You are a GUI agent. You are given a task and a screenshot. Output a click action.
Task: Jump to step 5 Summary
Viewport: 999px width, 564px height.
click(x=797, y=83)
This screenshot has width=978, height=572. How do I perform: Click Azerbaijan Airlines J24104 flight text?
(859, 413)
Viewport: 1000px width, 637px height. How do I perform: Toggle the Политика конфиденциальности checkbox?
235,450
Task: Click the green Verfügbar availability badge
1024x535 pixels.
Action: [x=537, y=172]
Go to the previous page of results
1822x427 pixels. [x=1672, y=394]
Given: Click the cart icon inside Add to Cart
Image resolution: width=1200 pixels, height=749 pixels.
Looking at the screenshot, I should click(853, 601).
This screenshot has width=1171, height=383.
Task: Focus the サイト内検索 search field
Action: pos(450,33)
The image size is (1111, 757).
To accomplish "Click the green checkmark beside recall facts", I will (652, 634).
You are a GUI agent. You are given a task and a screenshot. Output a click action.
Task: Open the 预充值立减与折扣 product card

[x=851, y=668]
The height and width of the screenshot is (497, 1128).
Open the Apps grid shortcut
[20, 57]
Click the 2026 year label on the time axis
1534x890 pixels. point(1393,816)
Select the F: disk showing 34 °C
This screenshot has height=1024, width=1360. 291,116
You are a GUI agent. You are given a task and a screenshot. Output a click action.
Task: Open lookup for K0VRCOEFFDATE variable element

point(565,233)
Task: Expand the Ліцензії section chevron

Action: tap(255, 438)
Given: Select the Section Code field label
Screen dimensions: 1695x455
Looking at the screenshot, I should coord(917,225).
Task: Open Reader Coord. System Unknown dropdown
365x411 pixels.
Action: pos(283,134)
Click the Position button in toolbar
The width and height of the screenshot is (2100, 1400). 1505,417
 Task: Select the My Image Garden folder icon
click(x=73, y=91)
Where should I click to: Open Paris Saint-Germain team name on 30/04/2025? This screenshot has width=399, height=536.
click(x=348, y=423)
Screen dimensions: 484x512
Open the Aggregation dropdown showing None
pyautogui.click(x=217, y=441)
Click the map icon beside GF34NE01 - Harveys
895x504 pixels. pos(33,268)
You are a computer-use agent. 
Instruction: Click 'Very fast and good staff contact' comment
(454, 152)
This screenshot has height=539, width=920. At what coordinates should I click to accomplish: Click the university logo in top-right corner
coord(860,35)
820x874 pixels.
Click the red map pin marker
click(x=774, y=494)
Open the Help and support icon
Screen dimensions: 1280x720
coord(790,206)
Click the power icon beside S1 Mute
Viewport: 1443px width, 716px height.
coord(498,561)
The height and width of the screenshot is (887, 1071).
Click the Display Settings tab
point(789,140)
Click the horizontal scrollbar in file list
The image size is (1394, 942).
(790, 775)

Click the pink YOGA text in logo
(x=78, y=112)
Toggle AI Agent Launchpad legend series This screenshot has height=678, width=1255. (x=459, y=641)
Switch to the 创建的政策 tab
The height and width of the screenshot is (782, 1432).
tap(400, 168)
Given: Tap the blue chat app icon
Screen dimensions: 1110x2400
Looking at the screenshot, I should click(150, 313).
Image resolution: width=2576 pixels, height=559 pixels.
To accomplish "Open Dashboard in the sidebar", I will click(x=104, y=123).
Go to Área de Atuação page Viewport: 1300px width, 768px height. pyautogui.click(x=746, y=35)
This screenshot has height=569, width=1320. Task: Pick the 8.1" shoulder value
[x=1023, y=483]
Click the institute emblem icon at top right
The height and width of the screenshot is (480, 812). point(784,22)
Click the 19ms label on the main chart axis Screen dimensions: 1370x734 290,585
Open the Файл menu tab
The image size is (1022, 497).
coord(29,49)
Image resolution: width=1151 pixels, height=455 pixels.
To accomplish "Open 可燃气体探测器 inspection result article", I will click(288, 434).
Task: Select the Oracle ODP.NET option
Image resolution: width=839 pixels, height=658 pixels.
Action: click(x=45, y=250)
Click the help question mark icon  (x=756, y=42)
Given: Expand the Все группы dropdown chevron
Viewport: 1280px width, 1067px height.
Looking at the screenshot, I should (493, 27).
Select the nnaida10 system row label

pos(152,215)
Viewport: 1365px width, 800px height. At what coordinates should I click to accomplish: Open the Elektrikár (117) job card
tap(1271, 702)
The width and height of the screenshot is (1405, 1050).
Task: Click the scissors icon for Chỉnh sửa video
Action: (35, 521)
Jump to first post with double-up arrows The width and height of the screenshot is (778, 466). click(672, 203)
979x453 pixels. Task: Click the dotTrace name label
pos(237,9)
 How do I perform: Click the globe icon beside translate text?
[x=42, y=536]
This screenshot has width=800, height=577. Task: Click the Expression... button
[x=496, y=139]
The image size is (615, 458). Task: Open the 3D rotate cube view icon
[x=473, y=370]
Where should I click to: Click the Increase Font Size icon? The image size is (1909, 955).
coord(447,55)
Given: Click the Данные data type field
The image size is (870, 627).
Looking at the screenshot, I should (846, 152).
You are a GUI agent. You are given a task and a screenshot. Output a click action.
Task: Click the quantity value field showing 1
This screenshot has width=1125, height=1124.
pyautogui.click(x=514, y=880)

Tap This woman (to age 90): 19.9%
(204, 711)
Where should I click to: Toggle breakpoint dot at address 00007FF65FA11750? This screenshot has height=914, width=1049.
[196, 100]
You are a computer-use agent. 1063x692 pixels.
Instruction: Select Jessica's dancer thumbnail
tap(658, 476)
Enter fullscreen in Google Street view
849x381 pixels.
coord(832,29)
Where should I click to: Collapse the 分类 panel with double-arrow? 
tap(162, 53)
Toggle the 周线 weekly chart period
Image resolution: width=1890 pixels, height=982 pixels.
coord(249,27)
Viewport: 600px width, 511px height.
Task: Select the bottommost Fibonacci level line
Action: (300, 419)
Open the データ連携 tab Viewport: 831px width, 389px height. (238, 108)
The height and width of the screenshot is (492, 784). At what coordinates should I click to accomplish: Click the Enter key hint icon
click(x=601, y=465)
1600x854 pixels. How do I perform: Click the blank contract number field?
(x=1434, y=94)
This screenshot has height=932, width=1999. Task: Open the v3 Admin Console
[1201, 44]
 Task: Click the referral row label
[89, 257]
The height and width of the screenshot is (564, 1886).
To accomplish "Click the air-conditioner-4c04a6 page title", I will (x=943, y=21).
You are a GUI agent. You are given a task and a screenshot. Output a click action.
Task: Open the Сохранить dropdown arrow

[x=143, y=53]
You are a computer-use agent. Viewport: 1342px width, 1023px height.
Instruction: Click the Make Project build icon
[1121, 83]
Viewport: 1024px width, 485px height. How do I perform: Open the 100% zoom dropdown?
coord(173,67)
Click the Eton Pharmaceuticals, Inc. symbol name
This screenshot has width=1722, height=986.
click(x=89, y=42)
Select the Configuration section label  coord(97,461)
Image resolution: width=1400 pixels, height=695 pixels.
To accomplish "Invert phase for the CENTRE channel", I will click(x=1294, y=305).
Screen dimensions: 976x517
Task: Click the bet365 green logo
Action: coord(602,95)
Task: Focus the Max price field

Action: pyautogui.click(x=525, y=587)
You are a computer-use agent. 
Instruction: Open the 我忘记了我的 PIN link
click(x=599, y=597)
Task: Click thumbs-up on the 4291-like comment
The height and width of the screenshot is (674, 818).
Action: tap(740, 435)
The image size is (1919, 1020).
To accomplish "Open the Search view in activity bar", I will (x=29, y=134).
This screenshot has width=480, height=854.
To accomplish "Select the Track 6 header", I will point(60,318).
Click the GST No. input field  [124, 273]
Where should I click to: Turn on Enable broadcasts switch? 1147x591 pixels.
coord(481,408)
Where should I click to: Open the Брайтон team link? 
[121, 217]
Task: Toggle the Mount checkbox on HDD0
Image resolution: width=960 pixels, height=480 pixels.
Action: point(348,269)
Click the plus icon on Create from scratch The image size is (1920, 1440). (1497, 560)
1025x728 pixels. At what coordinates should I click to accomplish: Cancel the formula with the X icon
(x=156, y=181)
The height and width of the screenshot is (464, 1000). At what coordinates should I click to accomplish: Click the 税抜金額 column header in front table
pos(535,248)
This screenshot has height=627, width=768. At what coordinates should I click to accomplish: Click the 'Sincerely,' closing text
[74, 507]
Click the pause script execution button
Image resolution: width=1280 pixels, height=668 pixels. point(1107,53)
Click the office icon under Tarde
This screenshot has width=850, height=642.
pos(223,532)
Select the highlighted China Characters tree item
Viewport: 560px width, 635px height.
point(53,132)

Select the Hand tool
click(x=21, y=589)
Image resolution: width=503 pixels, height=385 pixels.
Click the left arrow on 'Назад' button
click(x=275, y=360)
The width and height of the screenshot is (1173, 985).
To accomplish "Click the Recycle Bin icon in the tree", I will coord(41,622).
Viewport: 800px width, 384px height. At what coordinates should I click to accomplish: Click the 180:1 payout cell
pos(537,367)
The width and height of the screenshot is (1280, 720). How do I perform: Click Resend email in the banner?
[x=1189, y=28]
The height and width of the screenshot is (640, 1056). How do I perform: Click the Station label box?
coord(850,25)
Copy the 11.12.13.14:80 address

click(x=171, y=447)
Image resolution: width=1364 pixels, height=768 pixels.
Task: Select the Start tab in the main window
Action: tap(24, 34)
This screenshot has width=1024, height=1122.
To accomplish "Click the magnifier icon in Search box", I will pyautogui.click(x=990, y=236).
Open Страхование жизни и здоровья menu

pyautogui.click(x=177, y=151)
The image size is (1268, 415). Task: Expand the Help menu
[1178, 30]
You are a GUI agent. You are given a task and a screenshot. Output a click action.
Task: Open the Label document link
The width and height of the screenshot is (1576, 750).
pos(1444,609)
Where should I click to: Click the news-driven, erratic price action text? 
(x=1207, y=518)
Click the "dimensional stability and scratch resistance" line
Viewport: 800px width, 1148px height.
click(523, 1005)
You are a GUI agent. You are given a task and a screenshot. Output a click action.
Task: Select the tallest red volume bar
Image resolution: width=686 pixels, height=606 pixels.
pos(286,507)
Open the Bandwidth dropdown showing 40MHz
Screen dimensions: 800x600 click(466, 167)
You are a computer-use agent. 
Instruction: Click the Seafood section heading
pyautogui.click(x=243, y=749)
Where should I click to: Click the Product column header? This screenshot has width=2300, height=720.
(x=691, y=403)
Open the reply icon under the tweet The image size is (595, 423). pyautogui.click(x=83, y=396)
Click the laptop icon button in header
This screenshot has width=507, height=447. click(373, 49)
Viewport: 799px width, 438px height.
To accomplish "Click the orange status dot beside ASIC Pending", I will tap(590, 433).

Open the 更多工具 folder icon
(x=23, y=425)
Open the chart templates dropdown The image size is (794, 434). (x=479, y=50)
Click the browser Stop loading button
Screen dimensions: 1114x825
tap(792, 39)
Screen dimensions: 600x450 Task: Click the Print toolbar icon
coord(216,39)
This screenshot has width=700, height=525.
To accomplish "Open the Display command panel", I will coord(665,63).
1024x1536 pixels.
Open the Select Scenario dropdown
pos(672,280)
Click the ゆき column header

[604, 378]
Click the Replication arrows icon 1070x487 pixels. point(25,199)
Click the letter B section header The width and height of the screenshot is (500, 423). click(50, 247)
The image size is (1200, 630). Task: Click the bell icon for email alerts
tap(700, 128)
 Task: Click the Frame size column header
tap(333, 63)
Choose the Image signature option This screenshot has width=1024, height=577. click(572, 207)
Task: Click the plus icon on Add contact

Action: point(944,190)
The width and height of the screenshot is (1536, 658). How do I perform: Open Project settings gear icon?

WHAT YOU SHOULD DO: In the listing above, find the line containing "Task: Click the plus icon on Add contact"; that line and every line after it, through the last, are to be retyped exactly.

TASK RESULT:
Task: Click the plus icon on Add contact

Action: point(944,190)
The width and height of the screenshot is (1536, 658). How do I perform: Open Project settings gear icon?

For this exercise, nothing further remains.